Except Fearless Girl was living a lie
However, it emerged in October that State Street Corp’s commitment to equality and celebrating the talents of women didn’t actually go so far as to pay them as much as men. State Street Corp was forced to pay $5 million to about 300 women employees who were paid less than their male counterparts.
It appears that State Street thinks it’s great to talk about how brilliant women are in leadership, but not brilliant enough to put its money where its mouth is and pay them as much as men.
A Google search for ‘fearless girl’ now results in eight of the first nine results being negative media coverage about State Street discriminating against women and opposing gender pay equality:
Far from being a campaign that deserved to win a PR award Fearless Girl deserves to be a case study of what happens when you put spin and what you say before what you do.
The Chartered Institute of Public Relations’s definition of public relations is:
Public relations is about reputation: the result of what you do, what you say and what others say about you.

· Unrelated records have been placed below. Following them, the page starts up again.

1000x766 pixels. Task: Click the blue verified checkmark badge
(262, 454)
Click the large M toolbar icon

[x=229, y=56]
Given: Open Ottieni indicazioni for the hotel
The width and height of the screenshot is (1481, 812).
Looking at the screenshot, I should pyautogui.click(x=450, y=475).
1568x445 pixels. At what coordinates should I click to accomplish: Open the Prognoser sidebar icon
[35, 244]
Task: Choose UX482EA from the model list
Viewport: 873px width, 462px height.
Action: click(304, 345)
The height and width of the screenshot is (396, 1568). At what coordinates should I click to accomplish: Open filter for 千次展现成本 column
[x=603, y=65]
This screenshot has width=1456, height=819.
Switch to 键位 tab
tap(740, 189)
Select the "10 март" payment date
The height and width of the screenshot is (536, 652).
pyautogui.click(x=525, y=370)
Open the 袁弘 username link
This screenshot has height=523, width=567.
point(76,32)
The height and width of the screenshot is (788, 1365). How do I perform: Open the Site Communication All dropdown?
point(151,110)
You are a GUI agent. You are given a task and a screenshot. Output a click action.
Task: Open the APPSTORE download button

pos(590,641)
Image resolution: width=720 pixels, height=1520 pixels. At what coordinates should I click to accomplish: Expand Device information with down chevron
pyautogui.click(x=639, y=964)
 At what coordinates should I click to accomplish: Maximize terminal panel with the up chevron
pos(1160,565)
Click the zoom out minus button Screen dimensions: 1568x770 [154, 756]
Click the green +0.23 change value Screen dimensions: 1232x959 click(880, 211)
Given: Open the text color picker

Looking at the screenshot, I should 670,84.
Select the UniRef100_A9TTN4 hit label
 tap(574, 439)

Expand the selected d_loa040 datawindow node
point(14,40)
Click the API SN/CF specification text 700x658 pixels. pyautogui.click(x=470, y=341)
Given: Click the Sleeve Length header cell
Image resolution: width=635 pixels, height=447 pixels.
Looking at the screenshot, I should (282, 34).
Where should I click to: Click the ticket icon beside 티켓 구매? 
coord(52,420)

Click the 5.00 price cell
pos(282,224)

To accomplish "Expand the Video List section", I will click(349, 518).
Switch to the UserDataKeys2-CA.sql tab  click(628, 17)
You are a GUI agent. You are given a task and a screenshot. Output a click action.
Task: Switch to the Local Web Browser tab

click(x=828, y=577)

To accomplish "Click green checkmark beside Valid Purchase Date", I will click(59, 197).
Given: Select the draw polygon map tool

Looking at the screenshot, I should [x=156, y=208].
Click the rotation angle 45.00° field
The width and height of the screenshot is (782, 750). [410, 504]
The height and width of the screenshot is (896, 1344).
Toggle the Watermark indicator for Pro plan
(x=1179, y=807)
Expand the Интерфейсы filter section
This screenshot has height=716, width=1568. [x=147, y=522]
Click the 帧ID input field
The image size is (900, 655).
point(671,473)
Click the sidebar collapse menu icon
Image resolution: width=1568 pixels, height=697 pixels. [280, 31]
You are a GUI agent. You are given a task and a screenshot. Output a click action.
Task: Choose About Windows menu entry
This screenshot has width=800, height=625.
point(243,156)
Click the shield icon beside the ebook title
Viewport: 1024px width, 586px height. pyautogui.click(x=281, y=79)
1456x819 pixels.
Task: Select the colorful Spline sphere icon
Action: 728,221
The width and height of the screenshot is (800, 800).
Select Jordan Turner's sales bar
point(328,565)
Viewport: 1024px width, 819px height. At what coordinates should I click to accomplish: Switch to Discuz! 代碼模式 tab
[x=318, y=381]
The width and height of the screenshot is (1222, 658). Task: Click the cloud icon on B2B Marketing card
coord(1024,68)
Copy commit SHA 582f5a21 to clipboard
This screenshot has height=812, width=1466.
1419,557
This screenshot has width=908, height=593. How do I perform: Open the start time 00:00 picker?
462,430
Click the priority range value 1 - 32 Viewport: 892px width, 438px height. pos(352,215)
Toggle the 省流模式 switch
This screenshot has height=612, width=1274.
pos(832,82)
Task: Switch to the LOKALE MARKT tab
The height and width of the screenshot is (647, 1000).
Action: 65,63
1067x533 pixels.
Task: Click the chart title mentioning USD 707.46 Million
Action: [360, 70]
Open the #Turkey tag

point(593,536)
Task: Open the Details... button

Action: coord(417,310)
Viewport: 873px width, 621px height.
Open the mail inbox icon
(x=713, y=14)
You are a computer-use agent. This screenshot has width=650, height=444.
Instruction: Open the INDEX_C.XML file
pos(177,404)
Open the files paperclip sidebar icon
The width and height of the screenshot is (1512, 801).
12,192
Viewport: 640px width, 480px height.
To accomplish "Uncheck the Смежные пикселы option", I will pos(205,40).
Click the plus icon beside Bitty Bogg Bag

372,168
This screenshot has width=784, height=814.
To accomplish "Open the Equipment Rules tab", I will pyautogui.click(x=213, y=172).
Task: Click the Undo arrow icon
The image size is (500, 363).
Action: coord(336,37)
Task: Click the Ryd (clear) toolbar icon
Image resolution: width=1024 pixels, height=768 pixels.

If the Fearless Girl campaign had been given proper public relations oversight it should never have happened. A PR professional would have asked questions such as: Is it true? Are we practising what we preach? Simple, but essential questions to help prevent the need for crisis communications.
Real corporate social responsibility is behaving in a social responsible way. Not just saying you do or putting a shine on part of what your business does, while the rest continues to act irresponsibly.